Action to foreclosure a mechanics’ lien on a 240-acre 'farm in Cass county, owned by Fred Ronne until his death April 18, 1921, when it passed to his heirs, who are made defendants. The Lincoln Joint Stock Land Bank and Nebraska State Bank held mortgages on the land, were made defendants, and filed cross-petitions praying establishment of the liens thereof prior to plaintiff’s alleged lien. Decree was rendered finding the mortgage of Lincoln Joint Stock Land Bank a first lien; a mechanic’s lien in favor of plaintiff for $978.87 second, and Nebraska State Bank mortgage third. The Ronne heirs and Nebraska State Bank appeal *656from decree allowing the mechanics’ lien, the validity of which is the only question presented.

Plaintiff alleges that it is a partnership engaged in the lumber business at Manley, Nebraska; that Fred Ronne was the owner of the lands upon which the improvements were made, and on March 9, 1920, plaintiff made an oral agreement with Fred Ronne to furnish materials for the construction of a hog house and for other materials for the improvement of said lands; that said materials were furnished between March 9, 1920, and April 18, 1921, in the amount of $903.35, and that a claim of lien therefor was duly filed August 12, 1921. These matters were put in issue by proper pleadings. The error assigned is that the decree is not supported, by the evidence, which requires a brief summary thereof. Plaintiff had no dealings directly with Fred Ronne, who lived in Weeping Water. The entire negotiations were with Frank Ronne, a son of Fred, who was in possession of the land as a tenant of his father at a cash rental. The existence of a contract with the owner as a basis for the lien, therefore, depends upon the alleged agency of Frank. The evidence claimed to establish such agency is the fact that Frank was the son of Fred; that he was a tenant of Fred’s farm, and that, when the arrangement was made and first materials bought, Frank told plaintiff that “he was going to build a hog house; that his father and him had talked it over,” and told plaintiff to charge the materials to him (Frank) and his father would pay him and he would pay plaintiff.

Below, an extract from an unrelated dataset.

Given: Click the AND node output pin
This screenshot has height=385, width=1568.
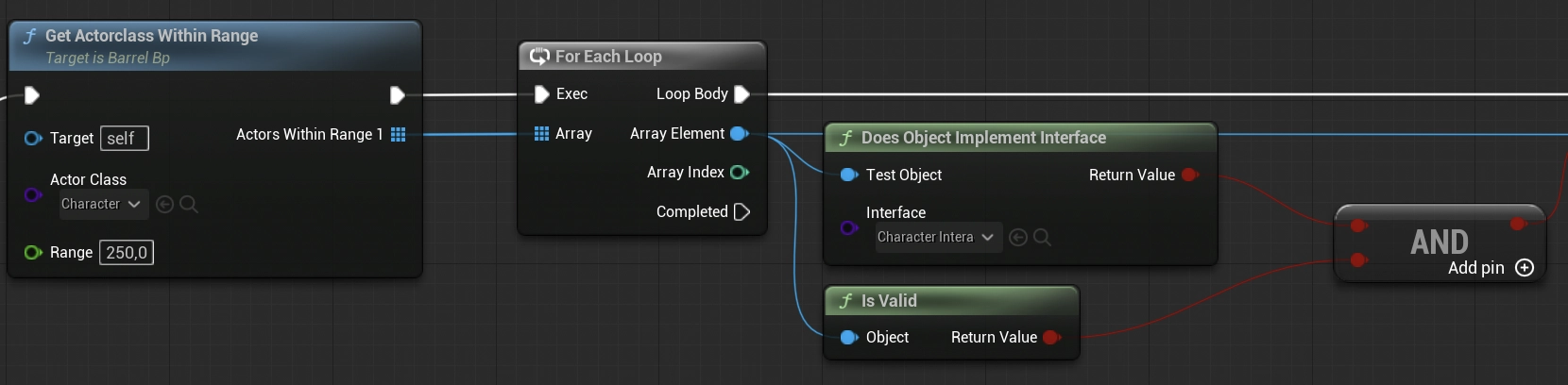Looking at the screenshot, I should click(x=1518, y=225).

Frank, called as a witness for plaintiff, denied the statements attributed to him. But, assuming plaintiff’s evidence to be true in every particular, it is clearly insufficient to establish agency. Frank as a tenant had no authority to incumber the land for improvements. Waterman v. Stout, 38 Neb. 396; Moore v. Vaughn, 42 Neb. 696. As a son of Fred Ronne he had no implied authority. No circumstances are shown in the evidence authorizing such implication. The son was not living with the father as a member of his family. The father lived in a distant city, though in the *657same county, and is not shown to have had any knowledge that the hog house was being built. There is no evidence of holding out one as agent. The supposed principal is not connected with the transaction except by the alleged declarations of the agent. On the contrary, it appears that Frank had dealt with plaintiff on his own account for two or three years; that the materials in question were charged to Frank; that the death of the father occurred about a month after the first bill was bought'; that plaintiff took Frank’s note for $650 about November, 1921, and subsequently renewed' it; that plaintiff never demanded payment from Fred Ronne nor the estate until August, 1921, some 15 months after his death. There is nothing to show what materials went into the hog house and what for other improvements. The proof of agency rests entirely upon the declarations of the alleged agent, when not under oath, which are not competent for that purpose. Farmers Cooperative Shipping Ass’n v. Adams Grain Co., 84 Neb. 752; Fitzgerald v. Kimball Bros., 76 Neb. 236. When called as a witness, he denied making such declarations. The distinction between evidence of the declarations of the supposed agent, not under oath, and his testimony upon the trial, as proof of the fact of agency, is pointed out in George v. Leypoldt & Pennington, 108 Neb. 395. Other questions are discussed in the briefs; but, in view of our conclusion above stated, it is not necessary to decide them.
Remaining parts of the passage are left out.